Article SPECIAL TOPIC: Huazhong University of Science and Technology Materials Science
October 2010 Vol.55 No.30: 3436–3440 doi: 10.1007/s11434-010-3376-z
Modulation of synchronous calcium oscillations in hippocampal neurons by photostimulation of astrocytes with femtosecond laser ZHAO Yuan, LIU XiuLi, ZHANG Yuan, ZHOU Wei & ZENG ShaoQun* Britton Chance Center for Biomedical Photonics, Wuhan National Laboratory for Optoelectronics, Huazhong University of Science and Technology, Wuhan 430074, China Received February 27, 2010; accepted June 30, 2010
A large body of evidence indicates that astrocytes play an important role in a range of brain functions through calcium (Ca2+) signaling. Experimentally evoking Ca2+ signaling is a useful technique for investigating the functions of astrocytes. However, conventional stimulation methods typically have poor spatio-temporal precision, and some are invasive. Our group has developed a technique to overcome these problems, in which astrocytes are photostimulated with a femtosecond laser. In the current study, we applied this method to a hippocampal neural network to explore astrocytic functions in detail.
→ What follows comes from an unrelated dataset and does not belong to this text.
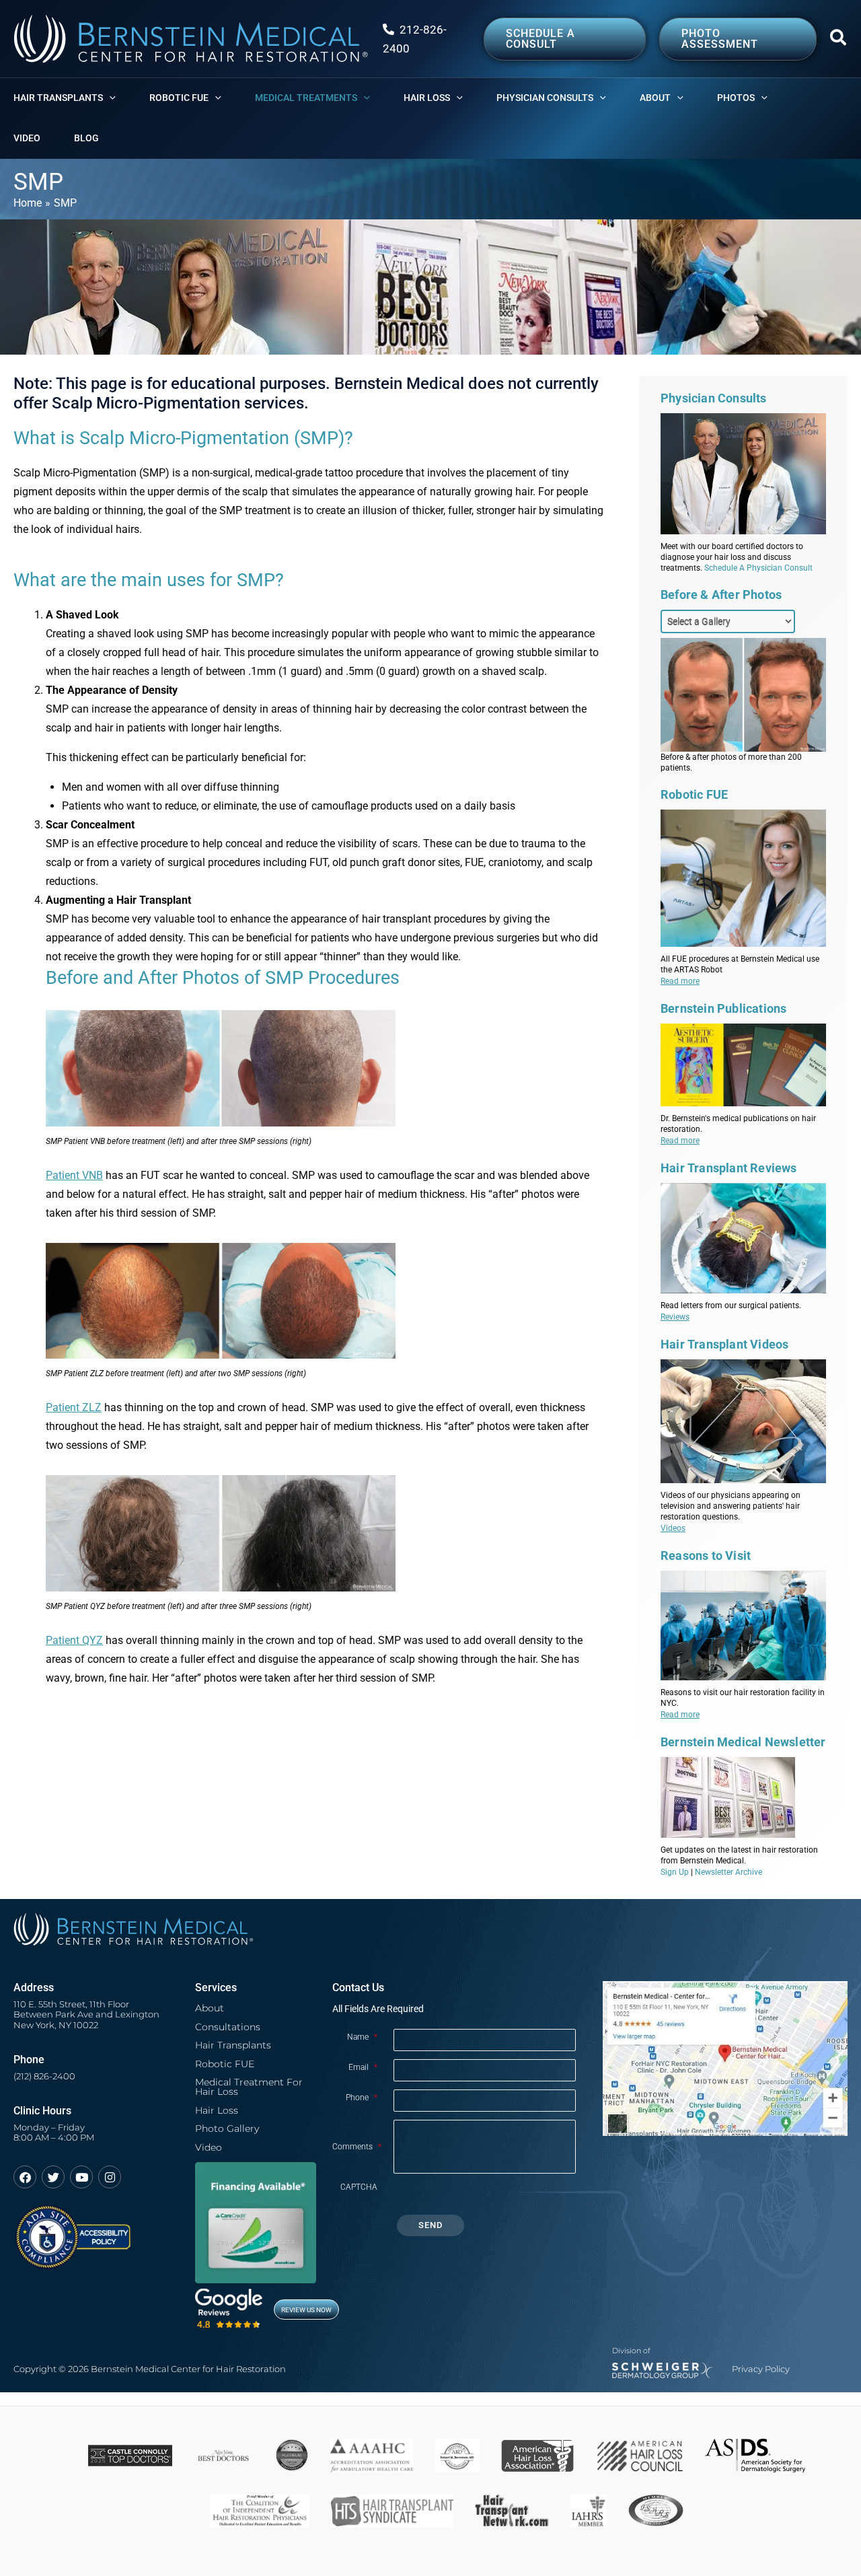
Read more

The results revealed that applying photostimulation to astrocytes in a cultured hippocampal astrocyte-neuron network caused the following changes: (i) Synchronous Ca2+ oscillations in neurons were induced; (ii) spontaneous Ca2+ synchrony instantaneously emerged; and (iii) high-frequency spontaneous Ca2+ synchrony was regulated. Thus, astrocytic Ca2+ signaling evoked by photostimulation was found to modulate synchronous Ca2+ oscillations in hippocampal neurons. We propose that photostimulation with a femtosecond laser will serve as a powerful tool in investigating astrocytic functions at the network level. femtosecond laser, photostimulation, astrocyte, hippocampal neuron, synchronous calcium oscillation Citation:
Zhao Y, Liu X L, Zhang Y, et al. Modulation of synchronous calcium oscillations in hippocampal neurons by photostimulation of astrocytes with femtosecond laser. Chinese Sci Bull, 2010, 55: 3436−3440, doi: 10.1007/s11434-010-3376-z
The neural cells comprising neural systems include neurons and neuroglial cells (glials). The neuron is the primary cell in the neural system. The number of glials in the brain is 10–50 times greater than that of neurons. There are several subtypes of glials, and, of these, astrocytes are the most numerous. Astrocytes are widely distributed in the mammalian brain. It was traditionally believed that the function of astrocytes was limited to supporting and nurturing neurons by clearing neurotransmitters and balancing ion homeostasis. With the development of new techniques, an increasing number of studies have demonstrated that astrocytes play a range of more complicated and important roles in the brain [1–5] than previously believed. Unlike excitable cells, such as the neuron, astrocytes cannot generate action potentials. However, they express *Corresponding author (email:
[email protected])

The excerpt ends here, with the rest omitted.